Os atestados médicos continuarão válidos em papel e em formato digital em 2026, conforme esclarecimento do Conselho Federal de Medicina (CFM). A entidade desmentiu informações falsas divulgadas nas redes sociais.
Segundo o CFM, não existe qualquer determinação que torne obrigatória a emissão exclusiva de atestados digitais a partir de 2026. O esclarecimento foi publicado após a circulação de conteúdos enganosos.
As fake news começaram a se espalhar no fim do ano passado. As publicações afirmavam que, a partir de março do próximo ano, apenas atestados digitais seriam aceitos por empregadores.
De acordo com essas mensagens, documentos em papel perderiam validade perante o Conselho. No entanto, a informação não procede, segundo a entidade médica.
Em nota oficial, o CFM destacou que os atestados físicos e digitais seguem plenamente válidos em todo o território nacional. Além disso, não houve qualquer alteração na legislação vigente.
O Conselho reforçou que não existe norma que determine a emissão exclusiva de documentos por meio digital. Dessa forma, médicos podem continuar emitindo atestados em papel normalmente.

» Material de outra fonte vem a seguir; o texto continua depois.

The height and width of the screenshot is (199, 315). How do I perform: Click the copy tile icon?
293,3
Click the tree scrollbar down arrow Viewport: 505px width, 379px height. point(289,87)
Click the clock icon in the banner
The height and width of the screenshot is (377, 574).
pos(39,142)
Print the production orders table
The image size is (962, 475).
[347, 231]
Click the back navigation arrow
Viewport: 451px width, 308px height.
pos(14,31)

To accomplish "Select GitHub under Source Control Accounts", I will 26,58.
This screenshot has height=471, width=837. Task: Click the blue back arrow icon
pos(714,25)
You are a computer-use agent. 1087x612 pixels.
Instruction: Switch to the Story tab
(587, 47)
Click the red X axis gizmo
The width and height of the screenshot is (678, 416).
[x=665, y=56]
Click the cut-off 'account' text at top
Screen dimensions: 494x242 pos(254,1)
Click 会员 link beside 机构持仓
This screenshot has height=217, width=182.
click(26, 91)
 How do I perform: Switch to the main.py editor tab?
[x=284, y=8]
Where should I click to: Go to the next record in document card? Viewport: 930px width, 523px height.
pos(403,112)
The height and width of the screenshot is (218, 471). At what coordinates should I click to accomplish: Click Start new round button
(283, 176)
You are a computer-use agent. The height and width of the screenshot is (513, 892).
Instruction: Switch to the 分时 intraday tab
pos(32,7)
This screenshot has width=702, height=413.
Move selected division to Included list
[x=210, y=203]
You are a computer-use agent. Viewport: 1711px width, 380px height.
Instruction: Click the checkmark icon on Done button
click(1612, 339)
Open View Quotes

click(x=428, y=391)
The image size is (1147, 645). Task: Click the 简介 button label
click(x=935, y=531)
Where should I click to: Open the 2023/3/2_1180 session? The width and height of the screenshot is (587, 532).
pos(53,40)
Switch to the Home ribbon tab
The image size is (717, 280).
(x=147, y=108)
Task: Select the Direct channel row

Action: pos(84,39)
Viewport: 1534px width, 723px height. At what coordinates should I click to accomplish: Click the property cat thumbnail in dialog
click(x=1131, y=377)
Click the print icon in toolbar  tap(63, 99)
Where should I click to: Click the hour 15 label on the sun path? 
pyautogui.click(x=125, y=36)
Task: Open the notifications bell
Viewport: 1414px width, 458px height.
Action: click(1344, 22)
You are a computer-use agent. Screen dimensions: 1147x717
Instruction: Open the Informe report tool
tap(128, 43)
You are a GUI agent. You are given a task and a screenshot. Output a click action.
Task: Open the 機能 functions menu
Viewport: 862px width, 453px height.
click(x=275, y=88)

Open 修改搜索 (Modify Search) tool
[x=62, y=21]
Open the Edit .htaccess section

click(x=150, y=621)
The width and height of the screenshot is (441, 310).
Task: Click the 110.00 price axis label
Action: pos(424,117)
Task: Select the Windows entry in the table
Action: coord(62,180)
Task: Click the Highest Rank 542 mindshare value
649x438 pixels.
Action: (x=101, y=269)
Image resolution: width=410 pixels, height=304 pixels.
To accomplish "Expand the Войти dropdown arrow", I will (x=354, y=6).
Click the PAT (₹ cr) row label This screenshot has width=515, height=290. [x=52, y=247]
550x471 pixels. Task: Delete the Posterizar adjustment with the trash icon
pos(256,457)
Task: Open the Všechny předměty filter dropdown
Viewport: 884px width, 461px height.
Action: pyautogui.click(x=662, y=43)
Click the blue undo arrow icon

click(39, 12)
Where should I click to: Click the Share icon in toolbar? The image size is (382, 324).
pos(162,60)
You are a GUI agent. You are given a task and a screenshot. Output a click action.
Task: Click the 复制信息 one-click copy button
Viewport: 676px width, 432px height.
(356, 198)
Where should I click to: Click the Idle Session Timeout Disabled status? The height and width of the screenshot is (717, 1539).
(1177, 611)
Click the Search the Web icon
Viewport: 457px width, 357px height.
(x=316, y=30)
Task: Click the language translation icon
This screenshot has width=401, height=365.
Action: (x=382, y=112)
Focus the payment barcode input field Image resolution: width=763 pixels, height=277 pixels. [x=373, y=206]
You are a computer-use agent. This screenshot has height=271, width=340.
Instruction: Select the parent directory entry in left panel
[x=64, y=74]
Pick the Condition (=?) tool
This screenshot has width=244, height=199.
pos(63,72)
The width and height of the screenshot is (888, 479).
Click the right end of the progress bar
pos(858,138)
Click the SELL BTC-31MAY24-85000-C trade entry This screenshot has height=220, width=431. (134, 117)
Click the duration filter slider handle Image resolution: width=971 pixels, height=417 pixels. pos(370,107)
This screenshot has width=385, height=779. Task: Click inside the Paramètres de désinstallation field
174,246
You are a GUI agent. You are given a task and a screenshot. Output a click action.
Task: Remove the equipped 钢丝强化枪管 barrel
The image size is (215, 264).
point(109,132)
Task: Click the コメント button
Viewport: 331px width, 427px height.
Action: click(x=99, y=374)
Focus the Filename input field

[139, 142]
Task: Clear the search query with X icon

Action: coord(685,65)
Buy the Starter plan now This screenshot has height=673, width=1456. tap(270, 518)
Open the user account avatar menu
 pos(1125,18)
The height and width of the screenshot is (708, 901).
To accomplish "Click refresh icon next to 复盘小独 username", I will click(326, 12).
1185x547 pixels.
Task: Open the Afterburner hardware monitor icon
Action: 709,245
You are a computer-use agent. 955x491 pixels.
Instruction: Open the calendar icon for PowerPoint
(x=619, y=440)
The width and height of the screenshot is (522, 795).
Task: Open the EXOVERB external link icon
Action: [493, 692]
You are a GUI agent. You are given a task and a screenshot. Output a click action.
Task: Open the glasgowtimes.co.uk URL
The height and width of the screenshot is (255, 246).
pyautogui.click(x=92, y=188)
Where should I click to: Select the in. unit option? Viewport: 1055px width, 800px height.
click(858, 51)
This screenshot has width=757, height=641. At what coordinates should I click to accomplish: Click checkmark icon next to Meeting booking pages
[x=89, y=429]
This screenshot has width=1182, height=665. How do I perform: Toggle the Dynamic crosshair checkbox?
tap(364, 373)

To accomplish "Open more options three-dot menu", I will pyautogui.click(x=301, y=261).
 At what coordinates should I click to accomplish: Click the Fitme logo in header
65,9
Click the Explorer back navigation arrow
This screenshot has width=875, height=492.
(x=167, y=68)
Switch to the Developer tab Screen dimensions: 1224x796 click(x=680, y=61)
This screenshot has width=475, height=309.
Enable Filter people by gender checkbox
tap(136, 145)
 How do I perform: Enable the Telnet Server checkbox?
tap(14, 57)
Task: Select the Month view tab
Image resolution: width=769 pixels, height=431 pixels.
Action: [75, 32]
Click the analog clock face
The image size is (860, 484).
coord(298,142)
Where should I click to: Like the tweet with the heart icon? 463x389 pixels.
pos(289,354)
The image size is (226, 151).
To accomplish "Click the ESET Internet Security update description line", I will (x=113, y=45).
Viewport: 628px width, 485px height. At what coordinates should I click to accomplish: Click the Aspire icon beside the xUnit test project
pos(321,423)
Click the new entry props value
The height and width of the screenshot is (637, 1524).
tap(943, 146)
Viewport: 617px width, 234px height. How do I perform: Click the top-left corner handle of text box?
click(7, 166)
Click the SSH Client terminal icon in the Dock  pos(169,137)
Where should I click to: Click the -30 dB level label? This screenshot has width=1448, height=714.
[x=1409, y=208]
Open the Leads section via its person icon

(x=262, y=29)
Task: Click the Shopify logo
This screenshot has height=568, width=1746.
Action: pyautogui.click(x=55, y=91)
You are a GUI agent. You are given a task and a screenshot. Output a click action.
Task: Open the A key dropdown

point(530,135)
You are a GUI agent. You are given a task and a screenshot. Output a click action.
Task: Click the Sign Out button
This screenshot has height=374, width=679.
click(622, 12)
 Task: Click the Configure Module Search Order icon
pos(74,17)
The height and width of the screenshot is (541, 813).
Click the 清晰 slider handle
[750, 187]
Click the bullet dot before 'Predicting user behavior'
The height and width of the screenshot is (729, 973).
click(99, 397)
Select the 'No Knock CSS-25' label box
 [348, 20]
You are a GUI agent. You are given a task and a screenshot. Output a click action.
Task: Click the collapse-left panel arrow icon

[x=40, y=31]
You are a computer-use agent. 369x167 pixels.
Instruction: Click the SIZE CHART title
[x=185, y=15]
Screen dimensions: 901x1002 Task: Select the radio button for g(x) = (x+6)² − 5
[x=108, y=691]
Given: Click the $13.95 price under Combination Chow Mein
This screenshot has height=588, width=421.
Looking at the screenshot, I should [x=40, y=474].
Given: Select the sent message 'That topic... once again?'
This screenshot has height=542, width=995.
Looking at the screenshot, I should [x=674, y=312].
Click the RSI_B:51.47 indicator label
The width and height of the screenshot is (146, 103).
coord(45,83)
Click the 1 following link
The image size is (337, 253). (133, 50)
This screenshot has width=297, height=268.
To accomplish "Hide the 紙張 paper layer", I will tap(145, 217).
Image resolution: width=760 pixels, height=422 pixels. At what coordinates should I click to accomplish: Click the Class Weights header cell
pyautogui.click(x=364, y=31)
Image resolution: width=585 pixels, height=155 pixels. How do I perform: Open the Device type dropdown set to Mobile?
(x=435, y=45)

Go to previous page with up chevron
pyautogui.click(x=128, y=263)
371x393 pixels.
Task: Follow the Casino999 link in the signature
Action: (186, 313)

Ainda conforme o CFM, a desinformação tem causado insegurança entre trabalhadores e empregadores. Por isso, o esclarecimento busca orientar a sociedade com base técnica e jurídica.
Paralelamente, o Conselho criou o Atesta CFM, uma plataforma digital para emissão, validação e verificação de atestados médicos, com foco no combate a fraudes. Atualmente, o sistema está suspenso por decisão judicial.
O Atesta CFM funciona como um mecanismo antifraude. Sempre que um atestado é emitido, o médico responsável recebe um aviso eletrônico sobre a movimentação.
Assim, o profissional pode identificar rapidamente emissões indevidas em seu nome, reduzindo o risco de documentos falsificados.
A proposta do Conselho é tornar o uso da plataforma obrigatório no futuro. Mesmo assim, a eventual adoção do sistema não elimina a validade dos atestados em papel.